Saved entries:
****

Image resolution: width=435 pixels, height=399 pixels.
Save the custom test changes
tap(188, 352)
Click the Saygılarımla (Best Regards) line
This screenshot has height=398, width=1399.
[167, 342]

****

- [TASK ITEM]
Every record above is to be transcribed exactly.

- [PROBLEM SOLUTION]
Image resolution: width=435 pixels, height=399 pixels.
Save the custom test changes
tap(188, 352)
Click the Saygılarımla (Best Regards) line
This screenshot has height=398, width=1399.
[167, 342]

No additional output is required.